The nuclear force (or nucleon–nucleon interaction, residual strong force, or, historically, strong nuclear force) is a force that acts between hadrons, most commonly observed between protons and neutrons of atoms. Neutrons and protons, both nucleons, are affected by the nuclear force almost identically. Since protons have charge +1 e, they experience an electric force that tends to push them apart, but at short range the attractive nuclear force is strong enough to overcome the electrostatic force. The nuclear force binds nucleons into atomic nuclei.
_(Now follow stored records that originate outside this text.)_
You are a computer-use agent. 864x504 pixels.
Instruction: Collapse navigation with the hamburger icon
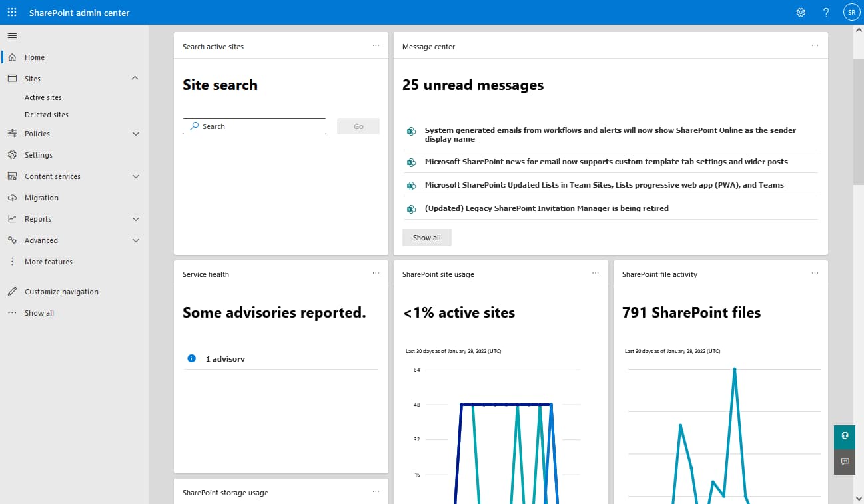coord(12,35)
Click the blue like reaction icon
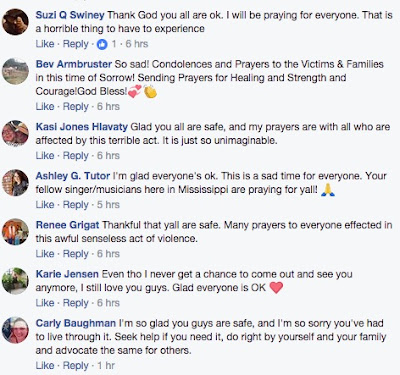The height and width of the screenshot is (375, 400). coord(102,44)
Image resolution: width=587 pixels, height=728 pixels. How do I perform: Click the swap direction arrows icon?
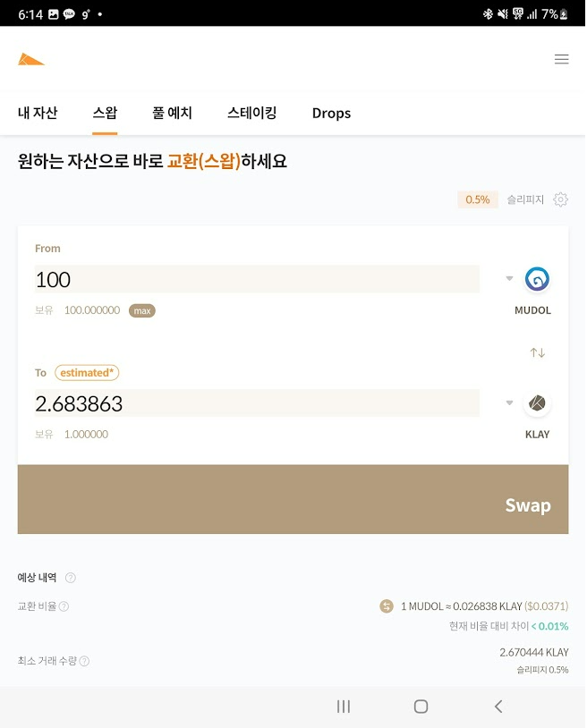[537, 352]
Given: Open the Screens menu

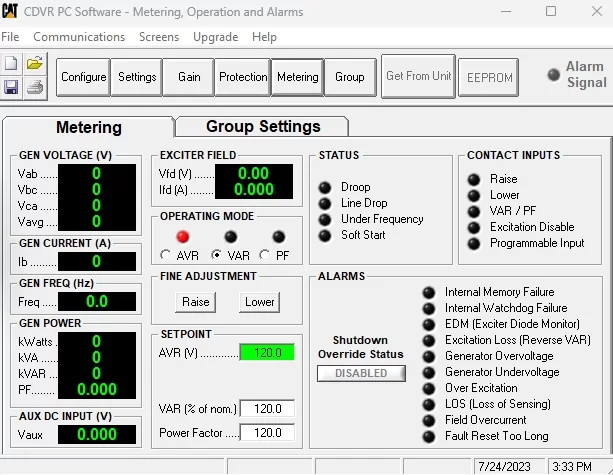Looking at the screenshot, I should click(159, 37).
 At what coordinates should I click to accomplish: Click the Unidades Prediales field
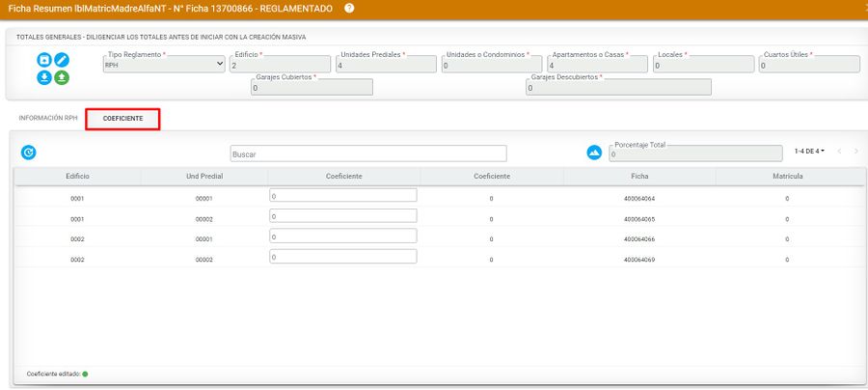click(384, 65)
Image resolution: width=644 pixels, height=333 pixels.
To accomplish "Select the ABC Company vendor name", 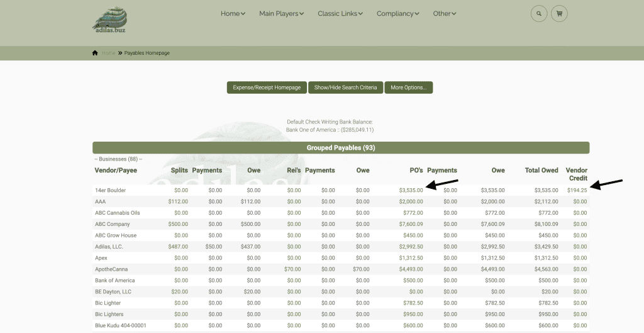I will point(113,224).
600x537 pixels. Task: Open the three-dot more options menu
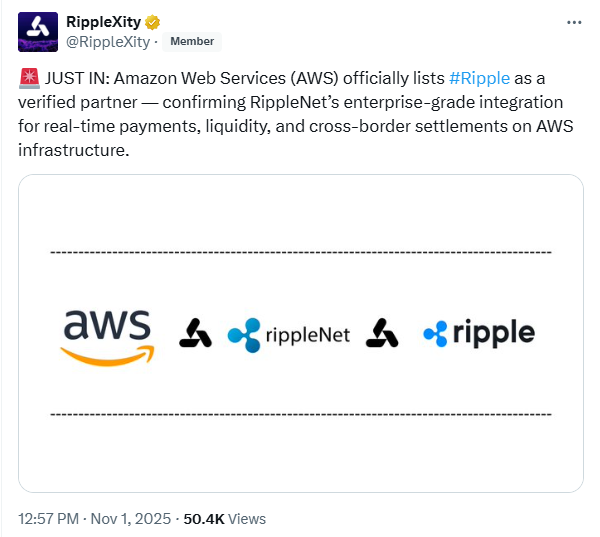point(573,22)
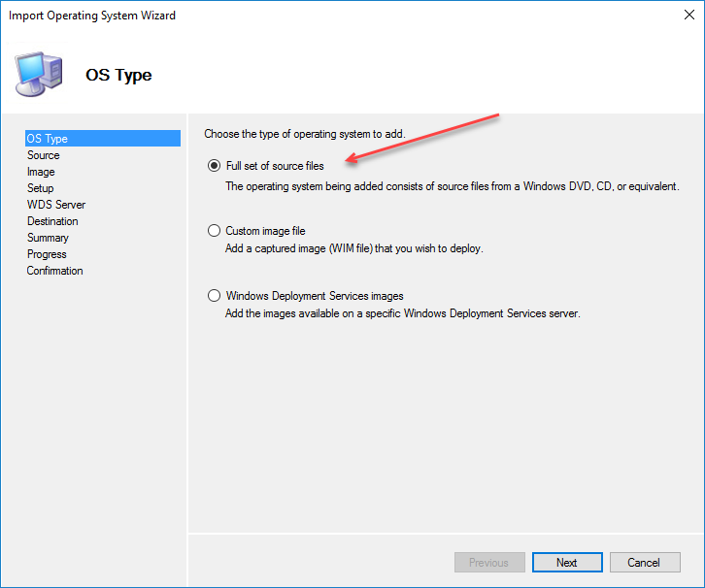The height and width of the screenshot is (588, 705).
Task: Select the Image step in the sidebar
Action: tap(41, 172)

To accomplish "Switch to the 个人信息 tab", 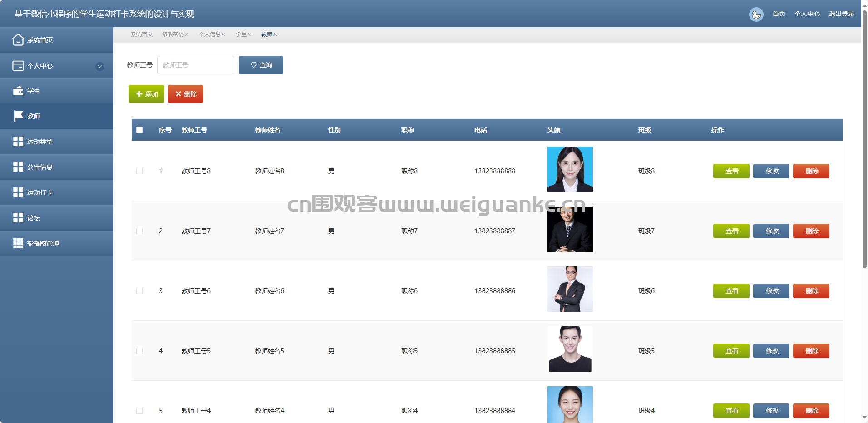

The nuclear force is powerfully attractive between nucleons at distances of about 0.8 femtometre (fm, or 0.8×10^−15 m), but it rapidly decreases to insignificance at distances beyond about 2.5 fm. At distances less than 0.7 fm, the nuclear force becomes repulsive. This repulsion is responsible for the size of nuclei, since nucleons can come no closer than the force allows. (The size of an atom, of size in the order of angstroms (Å, or ×10^−10 m), is five orders of magnitude larger.) The nuclear force is not simple, though, as it depends on the nucleon spins, has a tensor component, and may depend on the relative momentum of the nucleons.

The nuclear force has an essential role in storing energy that is used in nuclear power and nuclear weapons. Work (energy) is required to bring charged protons together against their electric repulsion. This energy is stored when the protons and neutrons are bound together by the nuclear force to form a nucleus. The mass of a nucleus is less than the sum total of the individual masses of the protons and neutrons. The difference in masses is known as the mass defect, which can be expressed as an energy equivalent. Energy is released when a heavy nucleus breaks apart into two or more lighter nuclei. This energy is the internucleon potential energy that is released when the nuclear force no longer holds the charged nuclear fragments together.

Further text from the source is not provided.